Just looking on ebay there appears to be several s/h well priced meters at the moment
 

Poyda

Active member
Joined
Oct 27, 2018
Messages
27
Location
Adelaide, Australia
Hi all - I have been on warfarin or its equivalent since 1997. Since COVID-19, I've been unwilling to go in to my location for testing. I have discouraged by my coumadin folks from getting a home- testing device. Consequently, I havent been tested since January (!!!!!!) Has anyone else been discouraged from buying a home testing g device? Also, how much should I expect to pay? Any information you can share is greatly appreciated!!

hi there :)

i cannot recommend self testing enough! it honestly makes things so much easier :) i've been self testing for a few months now and i'm glad i made the switch

the test itself takes like 5 minutes, no more waiting around for the blood draw and the waiting for your result . with my current schedule i actually couldn't test like i used to

i've also found i've been in range more often and the few variations i've had , they've been knocked on the head pretty quickly.

make the switch, future you will be thankful
 

Superman

Well-known member
Joined
Oct 3, 2009
Messages
918
Location
Grand Rapids, MI, USA
We’re all a little jaded to poor medical advice, so a little gallows humor.

If something bad should happen, is that a COVID death?

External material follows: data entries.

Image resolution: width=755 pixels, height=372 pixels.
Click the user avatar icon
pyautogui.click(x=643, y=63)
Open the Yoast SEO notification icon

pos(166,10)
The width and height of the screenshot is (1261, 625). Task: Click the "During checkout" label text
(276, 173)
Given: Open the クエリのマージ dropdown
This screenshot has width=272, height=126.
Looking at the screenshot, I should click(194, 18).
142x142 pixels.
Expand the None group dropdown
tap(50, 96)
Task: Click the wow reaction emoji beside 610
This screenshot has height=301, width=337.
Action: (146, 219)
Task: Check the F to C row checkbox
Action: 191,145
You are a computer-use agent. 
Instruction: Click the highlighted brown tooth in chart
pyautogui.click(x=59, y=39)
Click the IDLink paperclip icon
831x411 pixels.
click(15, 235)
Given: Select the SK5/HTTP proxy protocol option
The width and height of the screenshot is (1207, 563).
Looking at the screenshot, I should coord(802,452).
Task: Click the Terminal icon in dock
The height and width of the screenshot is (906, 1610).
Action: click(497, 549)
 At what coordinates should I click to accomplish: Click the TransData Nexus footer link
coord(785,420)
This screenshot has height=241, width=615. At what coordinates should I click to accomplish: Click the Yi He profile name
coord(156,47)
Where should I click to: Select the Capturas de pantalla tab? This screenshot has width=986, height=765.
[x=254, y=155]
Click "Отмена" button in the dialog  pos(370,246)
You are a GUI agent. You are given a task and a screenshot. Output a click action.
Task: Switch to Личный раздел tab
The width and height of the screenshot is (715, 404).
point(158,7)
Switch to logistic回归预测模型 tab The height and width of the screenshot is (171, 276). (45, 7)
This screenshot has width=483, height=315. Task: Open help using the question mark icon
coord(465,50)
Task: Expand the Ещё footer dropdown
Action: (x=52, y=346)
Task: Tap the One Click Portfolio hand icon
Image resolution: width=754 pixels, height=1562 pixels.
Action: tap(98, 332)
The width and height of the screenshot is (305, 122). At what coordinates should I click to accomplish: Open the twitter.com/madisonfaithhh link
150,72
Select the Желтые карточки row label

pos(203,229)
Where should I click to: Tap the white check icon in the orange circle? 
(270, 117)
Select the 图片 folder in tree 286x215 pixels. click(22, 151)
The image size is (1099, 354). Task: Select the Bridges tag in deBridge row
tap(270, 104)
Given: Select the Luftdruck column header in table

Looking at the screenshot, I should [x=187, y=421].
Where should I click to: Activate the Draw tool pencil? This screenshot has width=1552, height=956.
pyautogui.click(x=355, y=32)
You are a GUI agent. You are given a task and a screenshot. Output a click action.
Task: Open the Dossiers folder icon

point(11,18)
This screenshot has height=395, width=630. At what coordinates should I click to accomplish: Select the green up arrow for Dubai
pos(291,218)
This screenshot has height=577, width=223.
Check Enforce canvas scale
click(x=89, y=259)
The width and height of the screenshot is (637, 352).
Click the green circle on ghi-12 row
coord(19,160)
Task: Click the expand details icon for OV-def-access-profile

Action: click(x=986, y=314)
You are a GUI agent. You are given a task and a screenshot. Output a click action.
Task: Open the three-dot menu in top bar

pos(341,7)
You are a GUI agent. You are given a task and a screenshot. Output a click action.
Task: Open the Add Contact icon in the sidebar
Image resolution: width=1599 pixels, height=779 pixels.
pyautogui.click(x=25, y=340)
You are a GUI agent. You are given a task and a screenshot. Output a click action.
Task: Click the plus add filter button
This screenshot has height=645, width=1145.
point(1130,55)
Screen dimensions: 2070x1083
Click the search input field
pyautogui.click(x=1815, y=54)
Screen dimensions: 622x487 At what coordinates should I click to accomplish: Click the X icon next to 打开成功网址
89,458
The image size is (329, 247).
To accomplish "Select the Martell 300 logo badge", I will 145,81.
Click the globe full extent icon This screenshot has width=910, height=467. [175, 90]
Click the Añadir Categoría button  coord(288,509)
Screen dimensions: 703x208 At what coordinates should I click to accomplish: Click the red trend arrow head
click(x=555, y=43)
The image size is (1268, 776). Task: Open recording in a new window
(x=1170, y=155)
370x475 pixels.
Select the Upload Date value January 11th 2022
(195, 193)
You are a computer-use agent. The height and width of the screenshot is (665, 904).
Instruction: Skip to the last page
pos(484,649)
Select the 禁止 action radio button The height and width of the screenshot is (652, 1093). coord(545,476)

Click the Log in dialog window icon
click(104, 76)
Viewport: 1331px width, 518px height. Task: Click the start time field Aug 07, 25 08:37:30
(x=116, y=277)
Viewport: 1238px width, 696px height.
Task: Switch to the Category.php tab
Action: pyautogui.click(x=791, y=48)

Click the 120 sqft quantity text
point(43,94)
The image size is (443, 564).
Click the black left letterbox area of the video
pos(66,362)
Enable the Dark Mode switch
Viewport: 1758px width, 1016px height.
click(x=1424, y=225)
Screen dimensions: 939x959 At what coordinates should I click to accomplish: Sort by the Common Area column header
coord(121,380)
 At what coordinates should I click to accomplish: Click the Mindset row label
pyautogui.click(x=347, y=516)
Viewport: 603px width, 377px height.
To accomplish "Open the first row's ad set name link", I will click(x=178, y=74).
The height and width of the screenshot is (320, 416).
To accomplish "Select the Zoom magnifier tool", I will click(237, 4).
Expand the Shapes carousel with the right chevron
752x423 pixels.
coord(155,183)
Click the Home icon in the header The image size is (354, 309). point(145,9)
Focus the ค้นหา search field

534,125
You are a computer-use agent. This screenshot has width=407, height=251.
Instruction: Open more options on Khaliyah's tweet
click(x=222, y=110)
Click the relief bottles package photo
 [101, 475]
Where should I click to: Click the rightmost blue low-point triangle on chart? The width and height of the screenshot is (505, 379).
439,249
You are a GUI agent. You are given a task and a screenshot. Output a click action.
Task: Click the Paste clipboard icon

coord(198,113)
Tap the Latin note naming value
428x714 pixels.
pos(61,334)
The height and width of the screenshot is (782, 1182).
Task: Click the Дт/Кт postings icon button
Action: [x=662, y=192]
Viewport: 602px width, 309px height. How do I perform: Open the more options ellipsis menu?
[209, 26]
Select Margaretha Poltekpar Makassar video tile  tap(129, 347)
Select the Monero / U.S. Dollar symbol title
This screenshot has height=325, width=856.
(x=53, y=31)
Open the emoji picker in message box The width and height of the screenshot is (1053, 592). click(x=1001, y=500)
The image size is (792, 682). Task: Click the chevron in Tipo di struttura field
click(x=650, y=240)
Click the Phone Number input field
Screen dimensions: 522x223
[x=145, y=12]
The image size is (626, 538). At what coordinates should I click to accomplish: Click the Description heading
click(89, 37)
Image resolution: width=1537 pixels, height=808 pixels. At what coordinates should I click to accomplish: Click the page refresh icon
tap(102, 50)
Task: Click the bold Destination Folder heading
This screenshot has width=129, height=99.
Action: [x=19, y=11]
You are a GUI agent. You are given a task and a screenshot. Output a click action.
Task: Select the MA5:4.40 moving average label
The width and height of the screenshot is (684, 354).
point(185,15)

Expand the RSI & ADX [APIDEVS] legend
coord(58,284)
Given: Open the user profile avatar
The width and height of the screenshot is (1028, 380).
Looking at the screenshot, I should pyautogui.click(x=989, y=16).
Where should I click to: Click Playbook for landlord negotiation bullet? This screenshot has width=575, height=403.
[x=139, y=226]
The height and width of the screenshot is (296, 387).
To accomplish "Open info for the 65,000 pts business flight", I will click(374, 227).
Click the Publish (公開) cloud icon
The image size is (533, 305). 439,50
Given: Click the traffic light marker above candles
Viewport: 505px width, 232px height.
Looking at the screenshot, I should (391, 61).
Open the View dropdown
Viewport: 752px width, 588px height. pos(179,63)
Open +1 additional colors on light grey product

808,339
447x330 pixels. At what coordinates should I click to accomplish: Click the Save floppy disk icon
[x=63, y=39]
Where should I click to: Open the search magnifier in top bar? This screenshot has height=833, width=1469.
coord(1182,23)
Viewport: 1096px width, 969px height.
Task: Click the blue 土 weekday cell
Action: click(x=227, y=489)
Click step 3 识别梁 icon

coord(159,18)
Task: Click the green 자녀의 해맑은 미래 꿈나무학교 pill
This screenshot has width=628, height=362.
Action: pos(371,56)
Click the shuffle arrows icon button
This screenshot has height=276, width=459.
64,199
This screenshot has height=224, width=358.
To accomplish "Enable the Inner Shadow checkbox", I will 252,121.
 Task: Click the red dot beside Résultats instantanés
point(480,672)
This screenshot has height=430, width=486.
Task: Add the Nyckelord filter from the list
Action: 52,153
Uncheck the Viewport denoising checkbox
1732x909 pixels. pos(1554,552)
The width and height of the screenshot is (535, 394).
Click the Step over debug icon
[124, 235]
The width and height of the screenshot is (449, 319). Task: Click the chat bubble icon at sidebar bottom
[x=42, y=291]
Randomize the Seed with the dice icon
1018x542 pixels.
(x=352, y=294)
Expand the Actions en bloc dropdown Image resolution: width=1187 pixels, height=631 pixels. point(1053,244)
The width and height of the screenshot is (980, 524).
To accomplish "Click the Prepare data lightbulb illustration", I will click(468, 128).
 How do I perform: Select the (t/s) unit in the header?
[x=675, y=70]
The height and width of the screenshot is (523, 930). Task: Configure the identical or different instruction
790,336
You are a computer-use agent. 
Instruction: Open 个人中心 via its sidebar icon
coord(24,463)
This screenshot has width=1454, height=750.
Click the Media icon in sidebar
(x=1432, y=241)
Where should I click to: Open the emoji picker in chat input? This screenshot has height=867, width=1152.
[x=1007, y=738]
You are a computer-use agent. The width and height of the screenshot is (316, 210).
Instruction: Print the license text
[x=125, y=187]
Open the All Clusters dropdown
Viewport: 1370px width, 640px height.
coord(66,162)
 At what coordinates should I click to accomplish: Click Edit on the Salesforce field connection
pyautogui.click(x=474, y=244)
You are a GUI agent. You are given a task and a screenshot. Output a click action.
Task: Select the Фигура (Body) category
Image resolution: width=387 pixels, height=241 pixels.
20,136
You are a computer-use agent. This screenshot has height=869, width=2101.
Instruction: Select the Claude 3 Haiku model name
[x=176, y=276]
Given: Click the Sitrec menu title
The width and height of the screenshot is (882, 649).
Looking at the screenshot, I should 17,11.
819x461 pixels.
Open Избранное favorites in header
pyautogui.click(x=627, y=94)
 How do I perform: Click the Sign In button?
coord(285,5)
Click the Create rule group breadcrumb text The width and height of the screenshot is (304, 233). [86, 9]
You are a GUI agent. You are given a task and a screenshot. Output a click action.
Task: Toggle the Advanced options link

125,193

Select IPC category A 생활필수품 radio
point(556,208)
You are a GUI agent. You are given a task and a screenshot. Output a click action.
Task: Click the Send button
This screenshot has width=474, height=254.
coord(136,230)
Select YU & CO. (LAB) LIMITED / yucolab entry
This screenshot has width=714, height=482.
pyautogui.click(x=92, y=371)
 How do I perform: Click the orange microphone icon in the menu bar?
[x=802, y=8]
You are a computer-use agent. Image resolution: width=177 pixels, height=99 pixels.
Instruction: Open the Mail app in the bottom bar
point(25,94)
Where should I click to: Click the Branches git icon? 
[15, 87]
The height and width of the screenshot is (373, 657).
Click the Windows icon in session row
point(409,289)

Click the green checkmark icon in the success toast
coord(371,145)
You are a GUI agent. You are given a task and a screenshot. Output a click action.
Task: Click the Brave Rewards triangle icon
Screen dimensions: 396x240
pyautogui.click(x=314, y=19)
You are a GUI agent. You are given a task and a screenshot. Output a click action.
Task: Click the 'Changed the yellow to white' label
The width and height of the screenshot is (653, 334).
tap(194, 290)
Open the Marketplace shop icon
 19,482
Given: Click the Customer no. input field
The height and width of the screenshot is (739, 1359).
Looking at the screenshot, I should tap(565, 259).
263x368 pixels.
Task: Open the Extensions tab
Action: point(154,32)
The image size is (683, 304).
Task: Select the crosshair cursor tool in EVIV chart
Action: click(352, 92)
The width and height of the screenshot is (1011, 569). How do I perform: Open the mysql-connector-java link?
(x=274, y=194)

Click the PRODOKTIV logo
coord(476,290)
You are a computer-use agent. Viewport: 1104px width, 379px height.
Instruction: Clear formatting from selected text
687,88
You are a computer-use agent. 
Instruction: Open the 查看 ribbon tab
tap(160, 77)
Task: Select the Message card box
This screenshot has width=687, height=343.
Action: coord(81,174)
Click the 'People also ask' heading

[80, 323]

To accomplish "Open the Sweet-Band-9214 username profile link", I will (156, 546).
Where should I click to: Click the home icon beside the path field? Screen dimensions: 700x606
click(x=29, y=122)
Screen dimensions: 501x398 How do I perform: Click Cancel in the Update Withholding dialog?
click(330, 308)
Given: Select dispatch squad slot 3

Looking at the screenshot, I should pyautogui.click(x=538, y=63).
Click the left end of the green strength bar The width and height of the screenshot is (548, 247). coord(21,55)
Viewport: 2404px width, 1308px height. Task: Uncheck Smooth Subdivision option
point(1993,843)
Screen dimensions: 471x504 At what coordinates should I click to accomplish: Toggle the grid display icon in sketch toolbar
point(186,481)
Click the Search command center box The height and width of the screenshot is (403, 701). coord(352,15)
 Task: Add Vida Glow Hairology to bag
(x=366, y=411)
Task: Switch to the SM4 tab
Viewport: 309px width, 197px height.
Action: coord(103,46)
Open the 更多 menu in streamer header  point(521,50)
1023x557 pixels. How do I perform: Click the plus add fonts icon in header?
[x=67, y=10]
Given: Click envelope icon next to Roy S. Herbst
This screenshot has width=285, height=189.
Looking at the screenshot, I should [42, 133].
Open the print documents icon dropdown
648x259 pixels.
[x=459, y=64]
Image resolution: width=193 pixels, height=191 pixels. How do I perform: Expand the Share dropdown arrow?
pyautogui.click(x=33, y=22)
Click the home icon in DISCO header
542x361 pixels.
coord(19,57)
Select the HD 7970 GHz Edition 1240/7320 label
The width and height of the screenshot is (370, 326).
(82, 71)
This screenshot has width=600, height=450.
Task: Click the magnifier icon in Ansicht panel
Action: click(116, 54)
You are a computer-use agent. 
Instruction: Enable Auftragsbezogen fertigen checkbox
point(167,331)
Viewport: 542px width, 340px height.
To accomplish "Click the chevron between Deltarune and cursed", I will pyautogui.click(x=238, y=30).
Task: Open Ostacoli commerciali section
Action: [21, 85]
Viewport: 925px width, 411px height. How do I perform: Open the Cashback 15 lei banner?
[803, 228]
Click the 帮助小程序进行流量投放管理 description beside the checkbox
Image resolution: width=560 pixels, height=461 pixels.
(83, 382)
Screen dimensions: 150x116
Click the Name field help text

I had this fight about 10 years ago with my provider and insurance. I couldn’t have been the only one, because shortly after I started calling and emailing up the decision tree at the HMO, they finally partnered with the Coumadin Clinic and a third party for a home monitoring service. It’s worth the battle.

Honestly, short of a stroke or hemorrhage, you have no idea what your INR is and really haven’t known since about a week after your last test. Assuming you’re in the States, this is sadly not even about care. It’s about liability and who’s going to pay for it. And they’re willing to sacrifice you.